World Gay News

Inside the making of Harry Styles’ gay cop movie, My Policeman – British GQ

In June last year, filming for My Policeman — Amazon’s multi-million dollar adaptation of Bethan Roberts’ ’50s-set gay romance novel, centring on the ill-fated romance of Tom, the eponymous lawman, and Patrick, his museum curator lover — took musician-turned-actor Harry Styles and the hitherto unknown David Dawson to Venice. 

They were there to shoot a series of scenes in the movie’s third act, when the clandestine lovers embark on a sojourn to the ancient Italian city. They have a wonderful time, unshackled from the prejudices of their native England, but it percolates with tragic inevitability: the sense that this is a dream, that it is a finite moment, weighs heavily in the air. 

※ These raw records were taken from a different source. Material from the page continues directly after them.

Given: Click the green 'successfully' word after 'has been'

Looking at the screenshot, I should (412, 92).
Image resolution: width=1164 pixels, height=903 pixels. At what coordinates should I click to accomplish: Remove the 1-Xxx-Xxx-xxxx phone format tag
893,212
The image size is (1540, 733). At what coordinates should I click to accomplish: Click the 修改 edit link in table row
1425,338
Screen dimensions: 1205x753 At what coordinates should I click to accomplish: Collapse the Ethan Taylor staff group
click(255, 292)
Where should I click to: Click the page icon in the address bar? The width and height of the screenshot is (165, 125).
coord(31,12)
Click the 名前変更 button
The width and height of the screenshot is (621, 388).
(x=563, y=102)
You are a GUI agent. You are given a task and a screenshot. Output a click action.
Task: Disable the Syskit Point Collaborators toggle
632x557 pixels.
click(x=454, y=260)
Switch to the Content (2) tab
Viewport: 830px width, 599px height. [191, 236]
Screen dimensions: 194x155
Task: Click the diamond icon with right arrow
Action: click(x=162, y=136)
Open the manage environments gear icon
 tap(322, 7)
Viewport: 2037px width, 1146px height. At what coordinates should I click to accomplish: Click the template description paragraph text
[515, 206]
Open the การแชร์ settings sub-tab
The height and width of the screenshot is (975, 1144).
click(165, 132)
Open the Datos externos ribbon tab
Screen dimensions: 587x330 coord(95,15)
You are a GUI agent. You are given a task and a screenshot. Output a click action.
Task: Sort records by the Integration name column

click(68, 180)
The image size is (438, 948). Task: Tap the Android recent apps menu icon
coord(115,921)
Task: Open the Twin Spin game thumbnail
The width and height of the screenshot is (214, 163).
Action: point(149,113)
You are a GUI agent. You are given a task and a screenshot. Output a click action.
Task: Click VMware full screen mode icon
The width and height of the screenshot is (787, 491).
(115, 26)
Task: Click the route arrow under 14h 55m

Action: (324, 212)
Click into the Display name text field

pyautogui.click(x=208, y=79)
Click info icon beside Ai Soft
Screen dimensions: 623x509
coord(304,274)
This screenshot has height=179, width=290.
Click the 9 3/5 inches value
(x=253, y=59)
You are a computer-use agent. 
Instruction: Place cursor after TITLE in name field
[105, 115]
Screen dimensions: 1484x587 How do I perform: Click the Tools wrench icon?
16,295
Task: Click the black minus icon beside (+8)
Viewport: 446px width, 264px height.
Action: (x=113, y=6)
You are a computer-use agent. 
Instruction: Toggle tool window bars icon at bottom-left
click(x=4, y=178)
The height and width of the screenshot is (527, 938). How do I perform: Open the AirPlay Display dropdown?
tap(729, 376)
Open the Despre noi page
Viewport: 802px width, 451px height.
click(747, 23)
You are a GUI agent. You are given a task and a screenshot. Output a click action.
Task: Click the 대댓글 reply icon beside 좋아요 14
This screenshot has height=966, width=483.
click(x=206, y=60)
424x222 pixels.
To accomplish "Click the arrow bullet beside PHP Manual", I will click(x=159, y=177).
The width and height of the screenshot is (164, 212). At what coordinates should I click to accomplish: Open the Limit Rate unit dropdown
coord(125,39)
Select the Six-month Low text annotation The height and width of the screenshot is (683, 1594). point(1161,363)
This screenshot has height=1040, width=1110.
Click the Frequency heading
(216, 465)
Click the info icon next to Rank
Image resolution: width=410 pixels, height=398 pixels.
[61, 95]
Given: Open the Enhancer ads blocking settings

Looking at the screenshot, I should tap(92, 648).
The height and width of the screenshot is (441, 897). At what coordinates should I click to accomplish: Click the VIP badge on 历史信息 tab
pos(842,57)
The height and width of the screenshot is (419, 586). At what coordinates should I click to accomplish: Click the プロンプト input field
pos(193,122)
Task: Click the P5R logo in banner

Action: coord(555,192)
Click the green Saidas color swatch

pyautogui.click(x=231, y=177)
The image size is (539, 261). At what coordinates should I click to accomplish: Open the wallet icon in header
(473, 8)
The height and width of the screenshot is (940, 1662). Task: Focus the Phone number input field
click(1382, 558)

Of course, shooting a film with the most famous pop star on the planet comes with its own set of hurdles. “We did a lot of pre-planning to disguise the name of the film, to do all sorts of things to [prevent fans from turning up],” says director Michael Grandage. But not much of that did happen — until Venice. “Suddenly, we realised there was a lot of interest at the end of the canals. We could hear all sorts of screaming going on. But we actually managed to have a pretty successful shoot,” he says. “I’ll say this about Harry’s fans: they are phenomenally respectful people. If a fan is a mirror of the person they are following, that doesn’t surprise me.”

If My Policeman remains one of the most hotly anticipated films of the year, ahead of its release in cinemas in mid-October (with a Prime Video drop to come in November), it’s for one man: Harry Styles. It all began in early 2020, just before the Covid-19 pandemic sent the world into stasis – and, atypical of the Hollywood casting process, it was actually Styles who offered his services. “So I took a meeting in my office in London,” recalls Grandage. “The person who arrived was incredibly informed: he’d not just read the novel, at least once, he’d read the screenplay many times. I was sitting opposite somebody who was making a case for why they wanted to play Tom Burgess. I didn’t have to sell it.”

Prior to that meeting with Grandage, we’d only seen Styles on the big screen twice — no, not counting One Direction: This Is Us, or sequel Where We Are – and both were minor roles. His most affective part came in Christopher Nolan’s epic war drama Dunkirk as a perennially anxious English soldier. Later, a 30-second bookend cameo as Eros, the latest MCU goodie-among-goodies, after the credits in Eternals. “It was really about the risk of somebody who at that moment had only done [Dunkirk],” Grandage continues. “For me, it’s about whether you see something that excites you, or interests you in what they’re saying. And I did with him.”